There are three tiers of journalism in the UK at the moment – national, regional and hyperlocal – but in all the discussion and excitement over open data, the voices of journalists working at the coal-face in the middle tier tend to be absent. That’s a shame, because regional news offers some fascinating and unique challenges for data journalism and computer assisted reporting.
At one end of the scale there’s national journalism, which covers big issues affecting all regions of the country or stories of national interest. In most media national journalism tends to be biased towards the south in general and London in particular, and in newspaper terms there’s a partisan/issues bias too, along with a clear character.
Then at the other end of the scale there’s hyperlocal journalism, geared around my street, my postcode, my community. These are organisations tackling incredibly specific situations, interested in minutiae and detail, as well as the impact of wider stories on the communities in question. It’s all about applying the national news to a very specific set of circumstances.
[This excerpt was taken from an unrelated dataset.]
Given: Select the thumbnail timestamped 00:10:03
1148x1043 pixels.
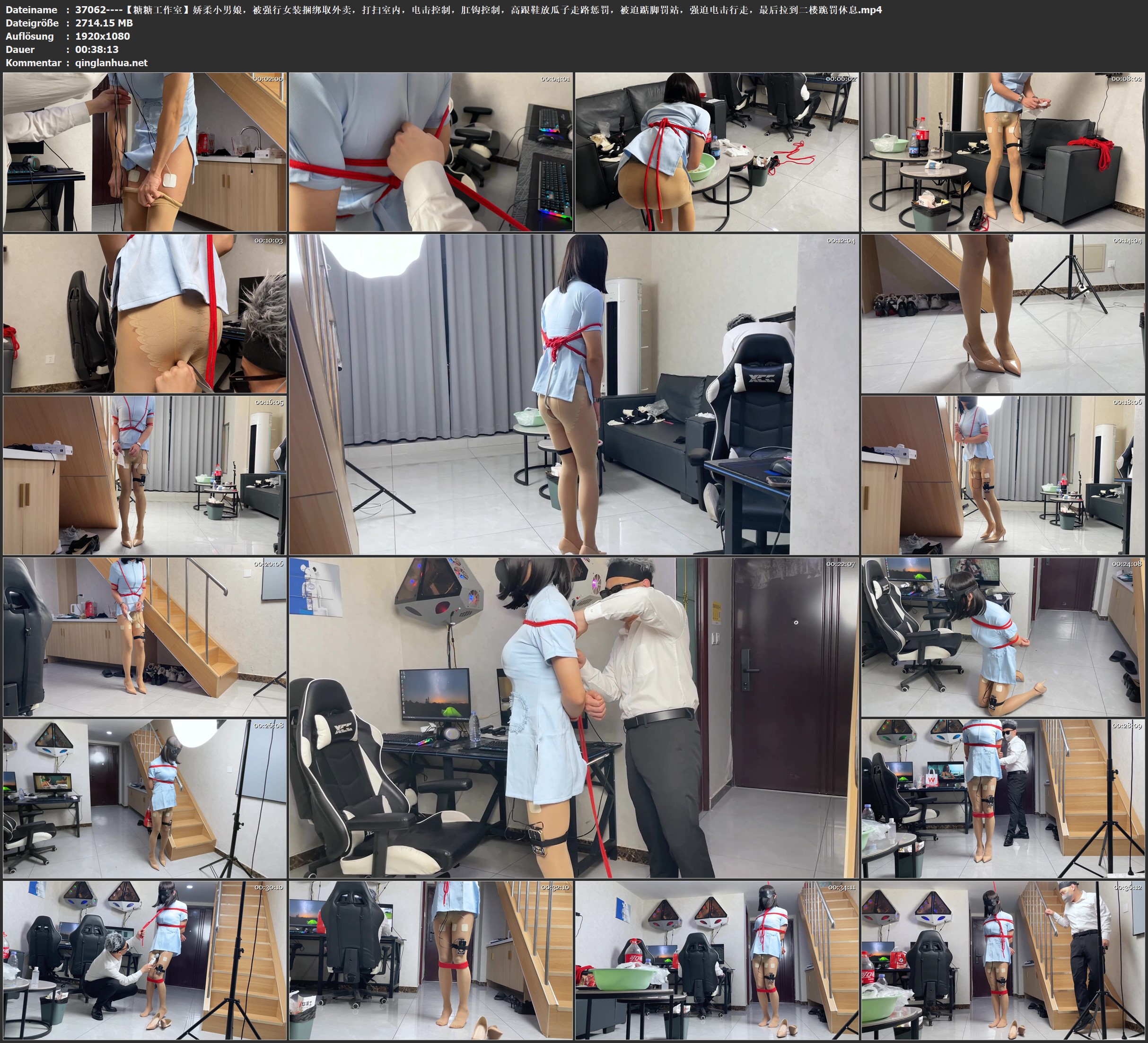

Somewhere in between, on a sliding scale depending on the size of the news organisation, is regional journalism. At the moment that’s where I fit in – at the city- and county-wide level depending on which paper I’m writing for. The stories I follow up are a mix of both – national stories with an impact on the communities I write for, and street-level stories with wider implications. We also cover wide regional stories with an impact on a substantial proportion of our readers – council stories, crime cases, the sorts of stories which nationals would not cover at all while hyperlocals would cover only the relevant parts.
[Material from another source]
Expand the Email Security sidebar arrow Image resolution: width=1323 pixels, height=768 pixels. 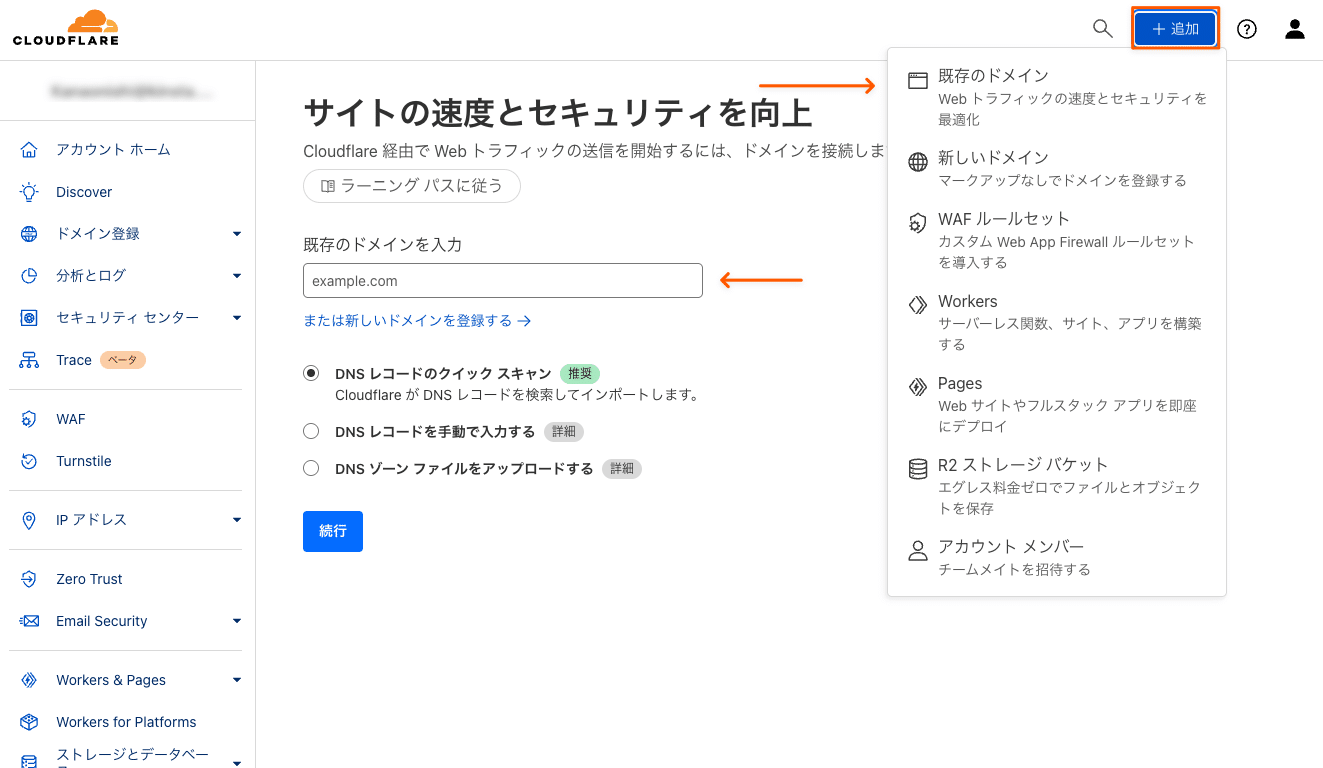(237, 621)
After a conversation with the BBC’s Martin Rosenbaum at Hacks and Hackers, I started to understand that regional journalism has a particular set of needs and problems when it comes to data journalism. National news needs big picture data from which it can draw big trends. Government ata that groups England into its nine official regions works fine for broad sweeps; data that breaks down by city or county works well too. Hyperlocal news needs small details – court lists, crime reports, enormous amounts of council information – and it’s possible to not only extract but report and contextualise the details.
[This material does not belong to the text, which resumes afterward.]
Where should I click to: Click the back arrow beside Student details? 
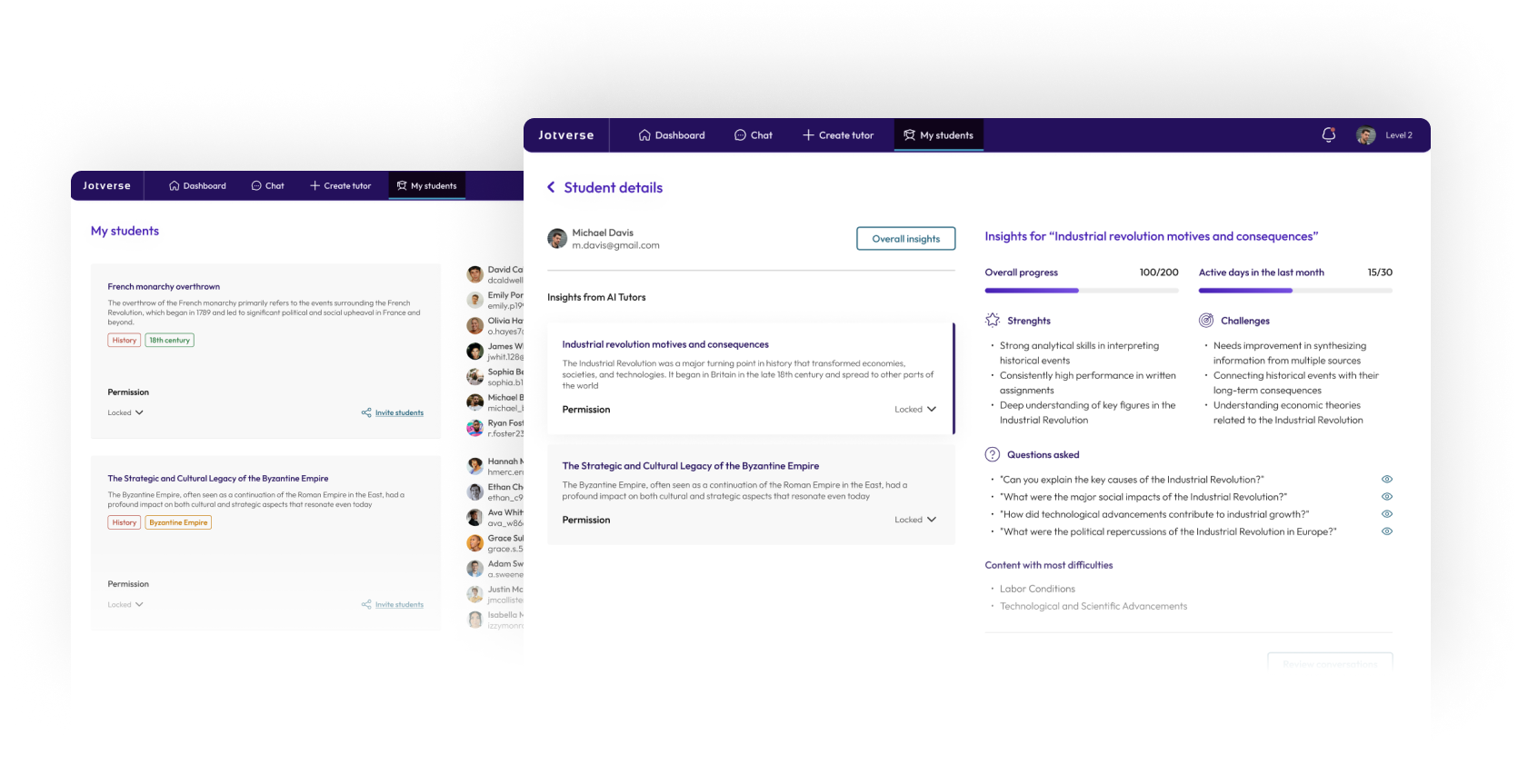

Regional news needs both, but in different ways. It needs those stories that the nationals wouldn’t cover and the hyperlocals would cover only part of. Data about the East of England is too vague for a paper that focuses primarily on 1/6 of the counties in the region; information from Breckland District Council is not universal enough when there are at least 13 other county and district councils in the paper’s patch. Government statistics by region need paragraphs attached looking at the vagaries of the statistics and how Cambridge skews everything a certain way. District council data has to be broadened out. Everything needs context.
The great thing about that? There are unending opportunities for good data journalism in regional news – opportunities to combine new technology and open data to produce something that’s relevant and useful to as many individuals as possible. The question is how we exploit them. I believe that we start by freeing up interested journalists to do data work beyond simply plotting their stories on a map, taking on stories that impact people on a regional level.
How do school catchment areas affect house prices? Since the county council decided to turn the lights off at midnight on certain streets, has there been an increase in crime? How have mental health service closures hit NHS waiting lists in the region? We should be using open data and freely available tools to do good regional journalism and helping people to find out.